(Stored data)
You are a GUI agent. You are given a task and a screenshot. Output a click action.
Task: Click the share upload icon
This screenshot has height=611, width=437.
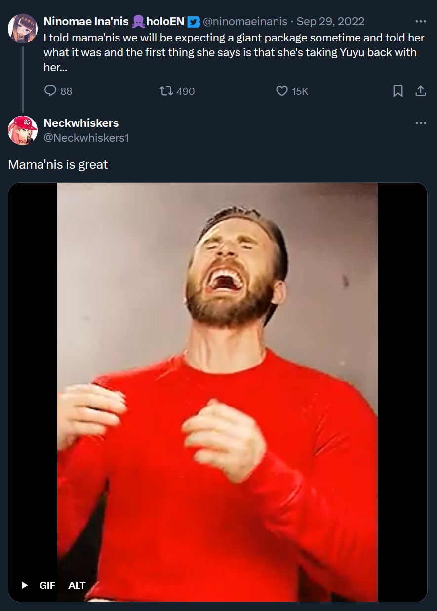tap(421, 91)
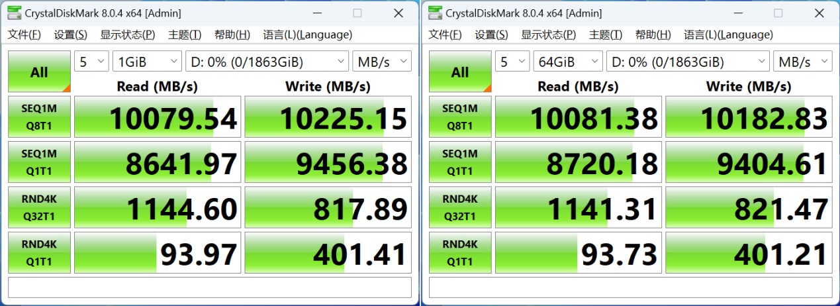Start RND4K Q32T1 test in left window
The image size is (840, 306).
click(x=39, y=207)
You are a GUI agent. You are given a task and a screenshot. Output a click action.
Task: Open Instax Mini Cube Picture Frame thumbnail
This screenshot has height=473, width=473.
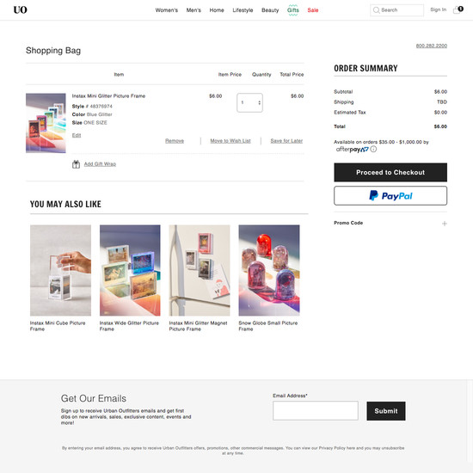pyautogui.click(x=61, y=270)
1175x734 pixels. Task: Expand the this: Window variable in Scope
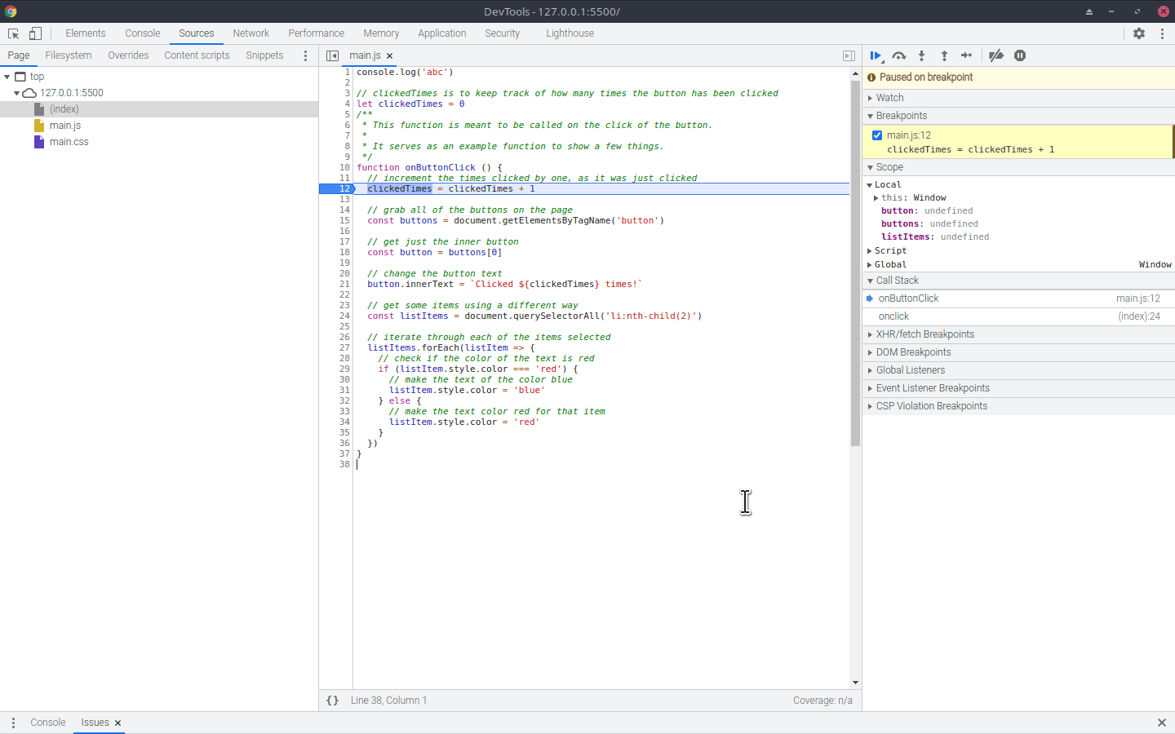[877, 197]
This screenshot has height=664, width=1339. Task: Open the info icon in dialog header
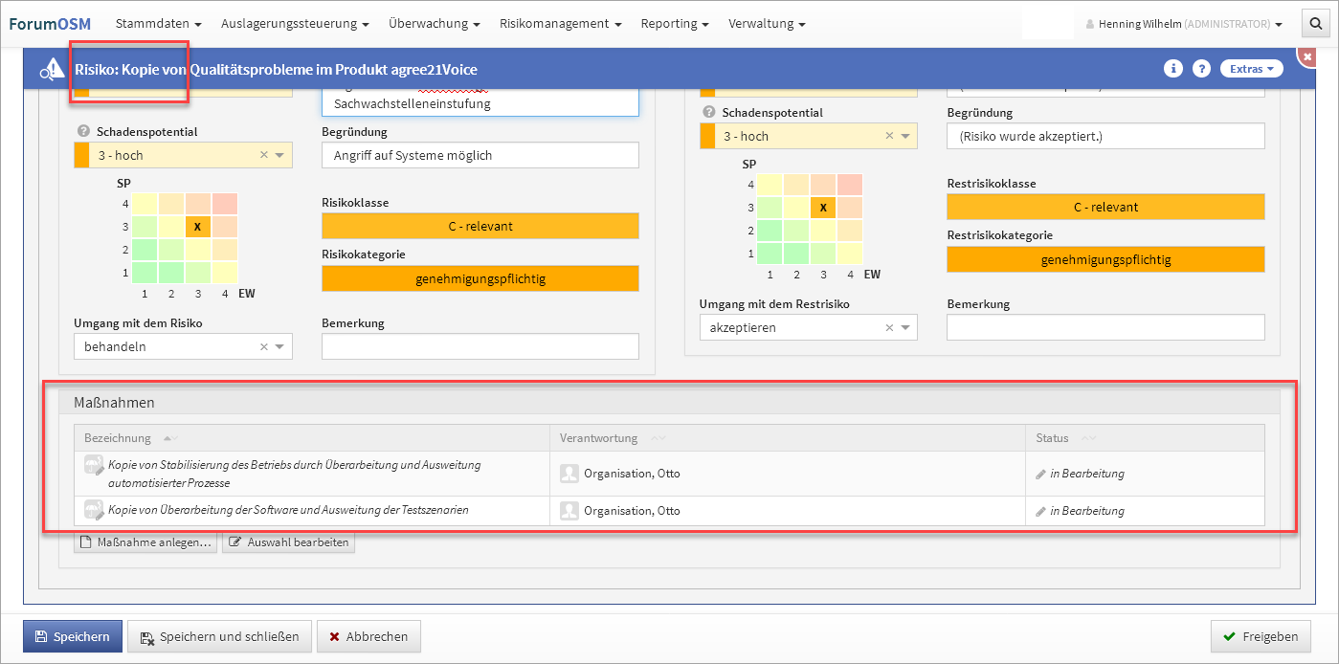coord(1172,69)
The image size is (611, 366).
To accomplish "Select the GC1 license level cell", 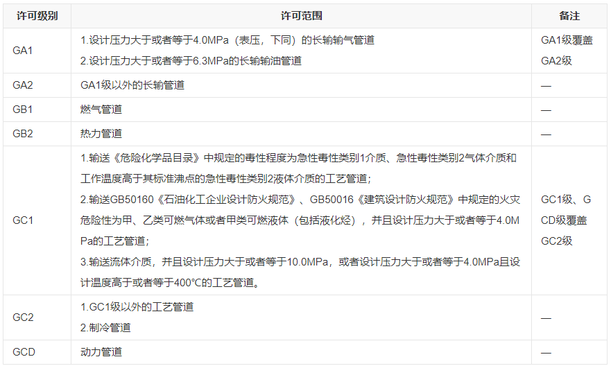I will click(x=23, y=220).
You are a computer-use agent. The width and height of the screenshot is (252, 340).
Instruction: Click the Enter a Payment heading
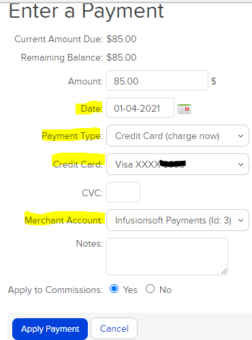86,11
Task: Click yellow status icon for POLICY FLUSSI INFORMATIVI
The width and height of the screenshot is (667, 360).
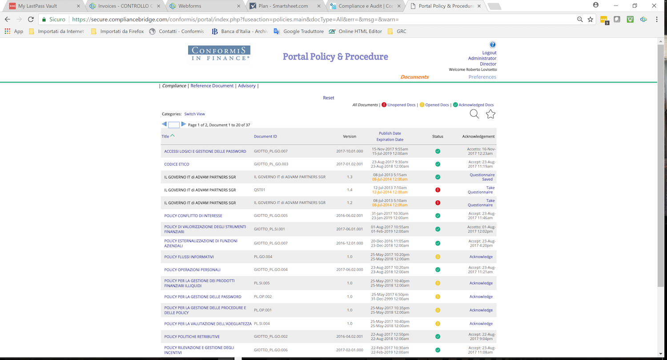Action: click(x=438, y=257)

• WORK REQUIRED: Repeat the lines above, starting at the first and stopping after the line that holds "Task: Open Instax", with the pictures left out.

• YOUR SOLUTION:
You are a GUI agent. You are given a task and a screenshot. Output a click action.
Task: Click the share upload icon
This screenshot has height=611, width=437.
tap(421, 91)
Start RND4K Q32T1 test in left window
The image size is (840, 306).
click(x=39, y=207)
You are a GUI agent. You are given a task and a screenshot. Output a click action.
Task: Open Instax Mini Cube Picture Frame thumbnail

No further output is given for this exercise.